We are entering the last of January, so I am getting in my new year’s wishes before the end of the month. Happy New Year! I have so much to write about and have just not been able to shape anything coherent; not so much writer’s block as writer’s bramble patch. Urgent ideas and pressing thoughts tangle and snatch so that sentences veer off into nonsense or are overwhelmed with further thought. Forgive me.  I feel  that we need writers and thinkers more than ever at the moment. We need to write ourselves and we need to give those we teach the chance to know for themselves what writing can bring to their lives.

I shall begin with Writing Club: a joyousness of little girls busy with pens and paper (and far too much washi tape.) I have been running this after-school club for seven years and it has always been popular, particularly amongst the youngest children. When Emily and I started the club, we expected that it would attract mostly Key Stage 2 children and the first groups were a brilliant mix of older and younger children, including children who not yet writing in the conventional sense. It made us rethink our ideas about writing and we became the richer for it. That’s maybe something to write about on another day. Last week, because older children were off on important business, there were only five and six year olds in the group. We began with our own names.

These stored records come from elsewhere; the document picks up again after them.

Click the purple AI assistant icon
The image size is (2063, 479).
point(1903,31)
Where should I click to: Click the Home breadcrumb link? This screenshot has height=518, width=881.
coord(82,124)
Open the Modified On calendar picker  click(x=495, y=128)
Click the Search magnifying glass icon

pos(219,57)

I had seen a post on Sophie Blackall’s Instagram account which inspired my idea for the session. (Those of you who know me will know that anyone may choose to write something that is more important to them  at that moment. I simply like to have an idea ready for them, should they want it.) Sophie Blackall is an artist and maker of books for children. She had been working with a school and had been taken by the way the children had written their names with such flair and individuality - ELIZA had perched hearts on the top of each letter; Arthur wrote swooping ‘R’s; Iris underlined her name with an emphatic zigzag. I loved the way that Sophie Blackall had noticed these differences and drawn attention to them and had a feeling that it would be something Writing Club would enjoy.

I made two different folded book forms for the girls to choose from – a simple zigzag and a vertical flap book. I made my own examples and soon knew what fun it could be. I wrote my name on each page or flap – Miss Jeni, Miss Jeni, Miss Jeni – and found a different style each time I wrote it. I followed each name with something about myself: ‘Miss Jeni lives in a house full of books.’ (‘That’s got to be your house’, observed Maud.) ‘Miss Jeni loves to read.’ And so on.  Illustrations would follow.

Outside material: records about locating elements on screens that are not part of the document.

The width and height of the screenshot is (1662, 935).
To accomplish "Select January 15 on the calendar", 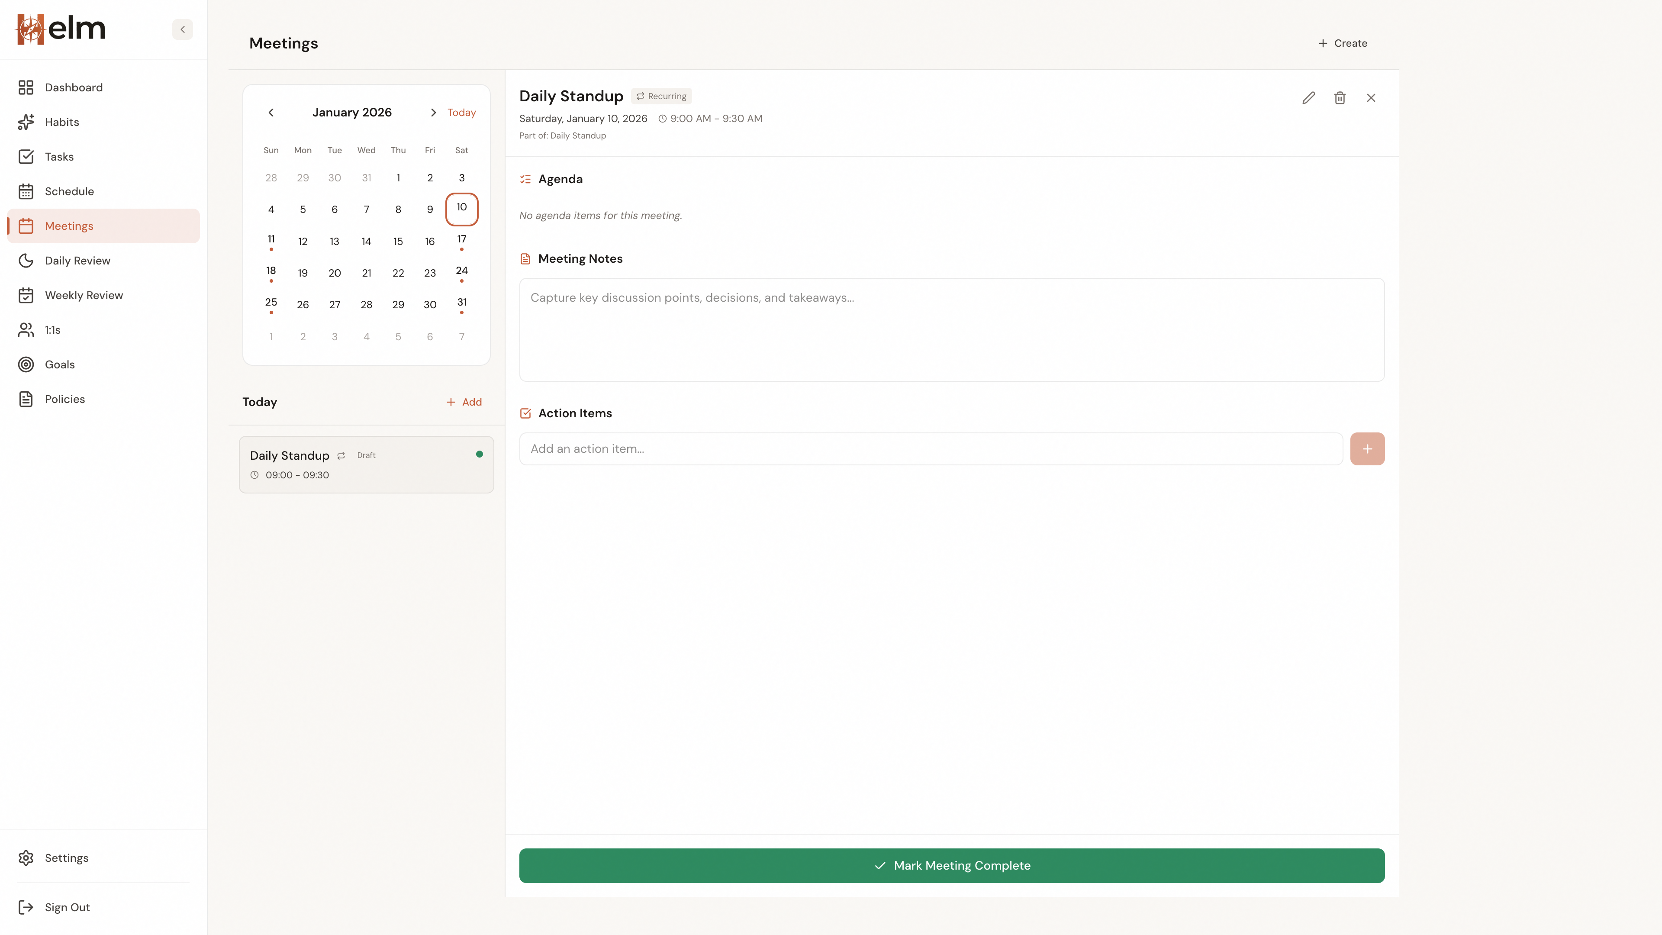I will [398, 241].
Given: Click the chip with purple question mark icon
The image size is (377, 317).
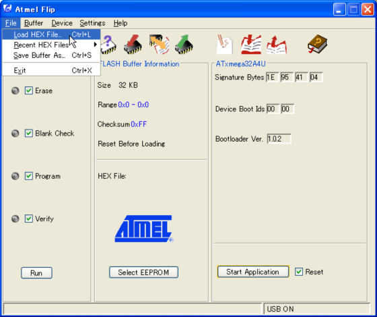Looking at the screenshot, I should click(108, 45).
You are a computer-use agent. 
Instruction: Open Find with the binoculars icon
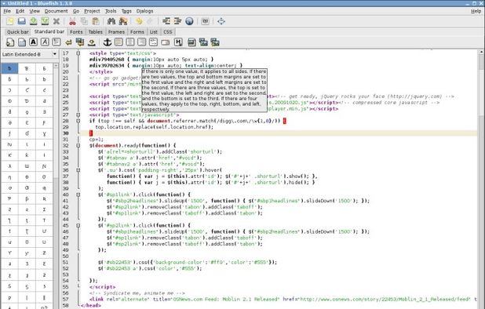click(x=111, y=21)
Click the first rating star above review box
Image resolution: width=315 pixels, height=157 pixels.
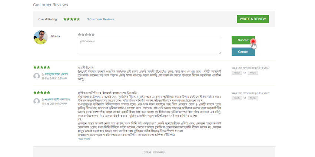click(79, 34)
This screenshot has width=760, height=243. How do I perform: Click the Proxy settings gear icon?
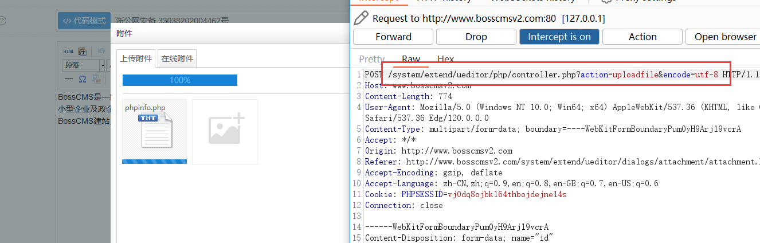coord(606,1)
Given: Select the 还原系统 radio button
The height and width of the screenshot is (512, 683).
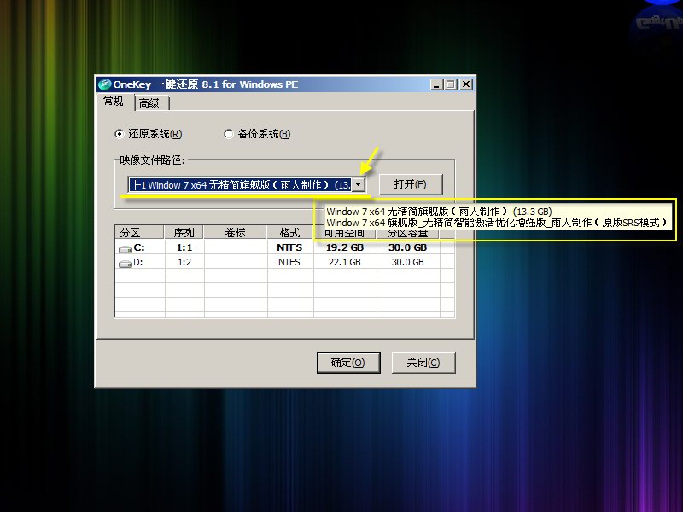Looking at the screenshot, I should click(119, 134).
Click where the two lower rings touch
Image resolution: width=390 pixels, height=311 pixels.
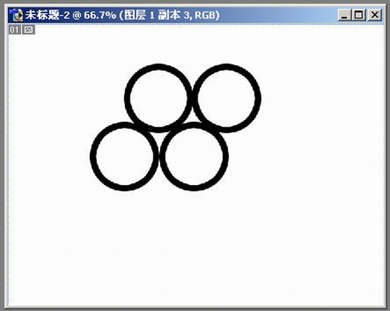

They all wanted to do this task, beginning with the writing of their own names. There was that miraculous silence that falls when people are absorbed and then an outburst of giggling and singing, standing up to dance to their song, sitting down to write their names over and over. Of course, they made the task their own. Soon they were writing about each other and making books for their friends. Writing for the self and from the self. Our names are important. Writing in a community and for that community. Other people are important.  It’s one of the things I have been thinking about a great deal: that when we are teaching writing in primary and secondary schools, we do well to remember those we are teaching. Each individual: the language, experience and thinking that each one brings with them. Writing learned from the inside out. We can set up the conditions for them to write what is important to them. We do so within a community and, through writing, extend our experience and our experience of language and how writing can work.